Le scrotum est incisé sur 2 à 3 cm, directement sur la queue de l’épididyme, parallèlement au raphé médian. La longueur de l’incision est volontairement limitée pour ne pas risquer l’extériorisation du testicule hors du scrotum (figure 2).

La vaginale est ainsi atteinte. Celle-ci est délicatement ouverte à l’aide de ciseaux ou simplement avec le bistouri : l’épididyme s’extériorise alors spontanément sous la pression (attention à ne pas inciser l’épididyme ni l’albuginée du testicule). Il est important de maintenir la pression à partir de la partie dorsale du testicule.

2. Section de l’épididyme

Il convient de :

– détacher l’épididyme du testicule par dissection aux ciseaux mousse et au doigt ;

– placer une pince du côté du canal déférent et une autre aussi proximalement que le rend possible le diamètre de l’épididyme ;

– placer une ligature sur le canal déférent, en aval du clamp, et une autre sur la base de l’épididyme caudal, en amont de celui-ci. Il n’est pas indispensable que la ligature soit réellement placée à la base de l’épididyme (l’objectif est simplement de sectionner une partie des voies excrétrices) ;

– sectionner la partie située entre les deux ligatures (environ 3 cm d’épididyme).

3. Sutures

Plaie vaginale

La plaie vaginale est suturée à l’aide de points simples ou en U. Certains auteurs suggèrent de faire apparaître l’extrémité de l’épididyme (partie corps) dans la ligne de suture, de façon à limiter le risque de réanastomose [1]. Néanmoins, ce risque de réanastomose fonctionnelle (perméable aux spermatozoïdes) est très faible, même après la simple exérèse du corps de l’épididyme.

Incision scrotale

La peau du scrotum est suturée à l’aide de deux ou trois points simples. Certains auteurs suggèrent de laisser la plaie cutanée ouverte, sa taille étant limitée [4].

La même intervention est réalisée sur l’épididyme du testicule opposé.

PHASE POSTOPÉRATOIRE

L’intervention s’accompagne de très faibles hémorragies. Une antibiothérapie postopératoire de 5 jours est conseillée. L’animal doit être maintenu sur une litière propre et sèche au cours des 5 jours qui suivent l’intervention.

CONSIGNE:
Répondez à ces questions d'après le texte sur la section de l'épididyme :
(a) Sur quelle longueur le scrotum est-il incisé ?
(b) Quelle longueur d'épididyme est sectionnée entre les deux ligatures ?
(c) Quelle durée d'antibiothérapie postopératoire est conseillée ?

(Données enregistrées)
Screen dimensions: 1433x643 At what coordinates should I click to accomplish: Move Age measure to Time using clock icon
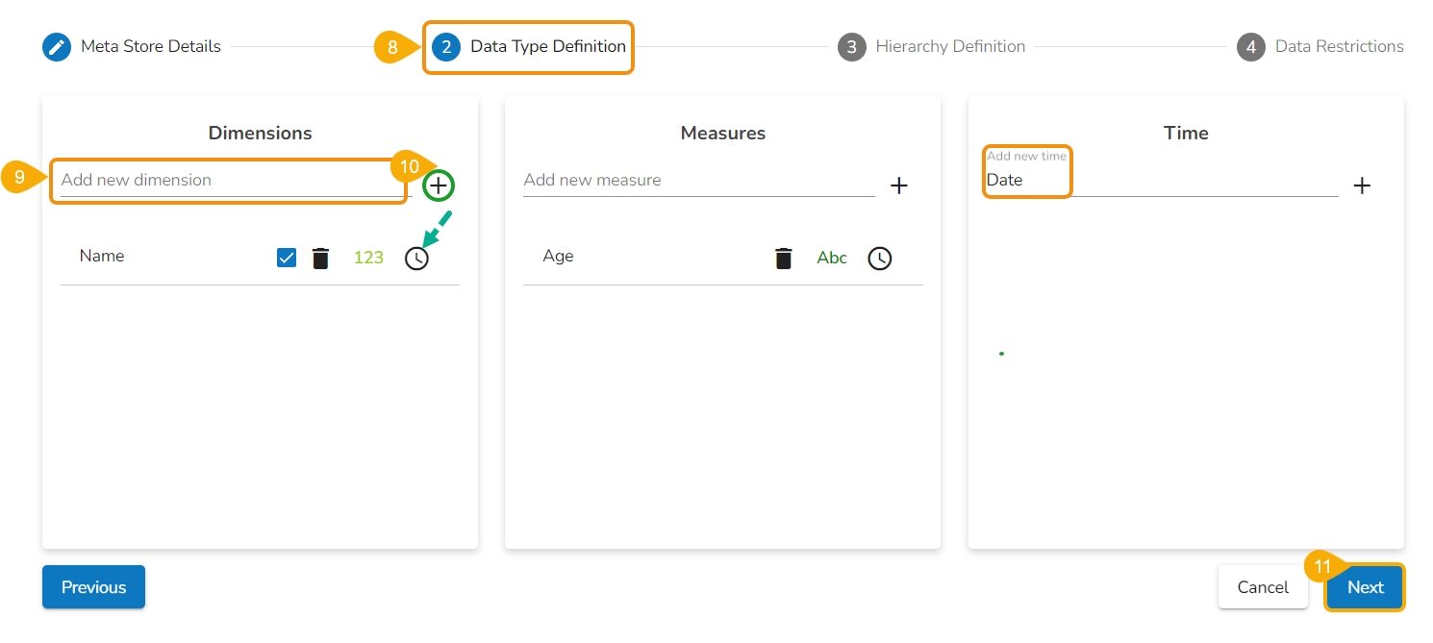[x=880, y=258]
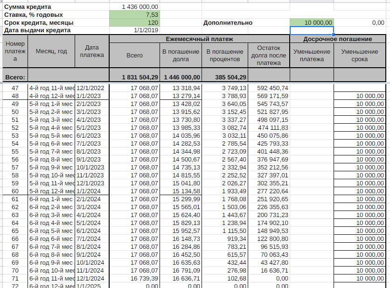Select the loan term cell containing 120

coord(134,22)
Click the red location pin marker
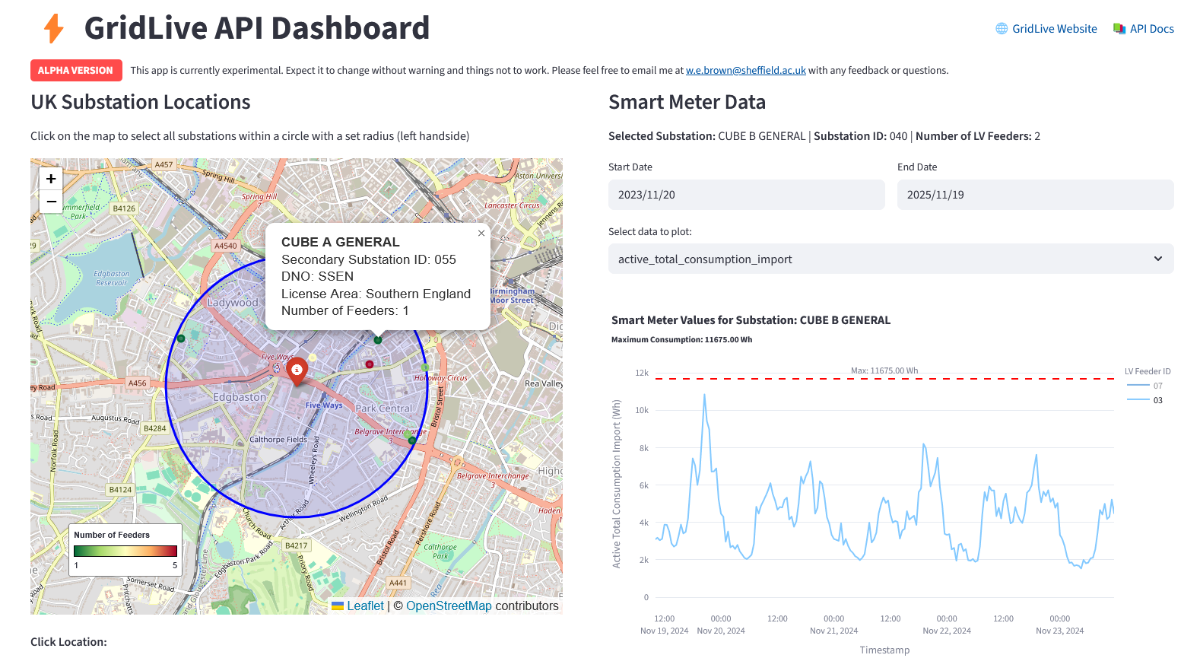Image resolution: width=1200 pixels, height=658 pixels. pyautogui.click(x=297, y=370)
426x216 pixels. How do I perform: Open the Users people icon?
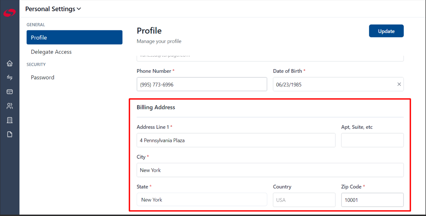click(10, 106)
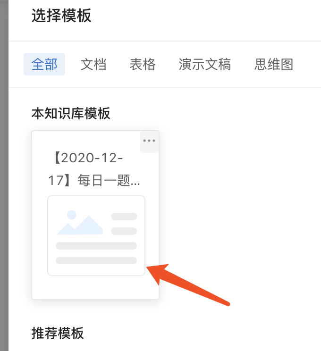
Task: Open the 演示文稿 tab
Action: [205, 64]
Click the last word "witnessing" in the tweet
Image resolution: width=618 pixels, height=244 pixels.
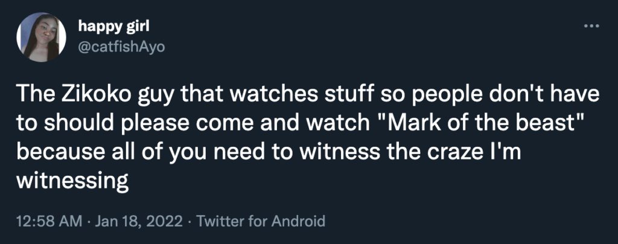click(72, 182)
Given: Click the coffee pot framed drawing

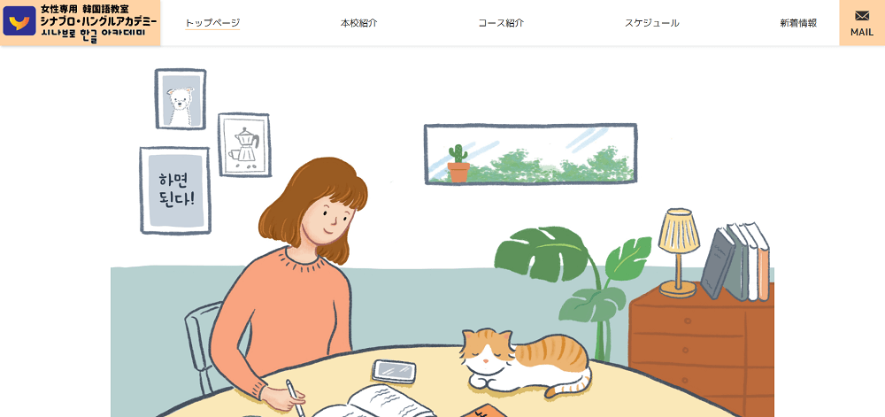Looking at the screenshot, I should (x=244, y=145).
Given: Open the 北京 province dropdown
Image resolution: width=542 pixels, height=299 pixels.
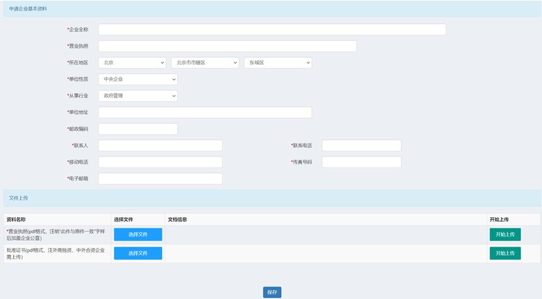Looking at the screenshot, I should [132, 63].
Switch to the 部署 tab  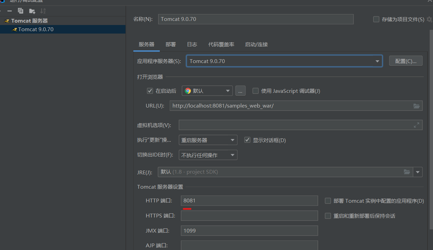click(170, 45)
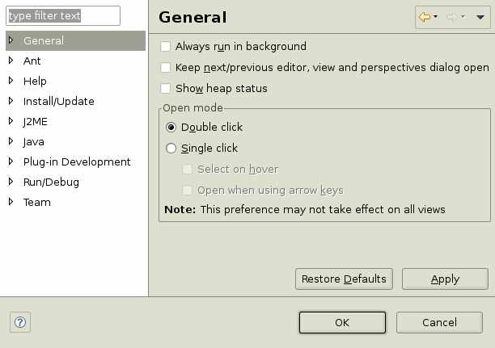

RÉPONSE RÉDIGÉE:
(a) Sur 2 à 3 cm.
(b) Environ 3 cm.
(c) 5 jours.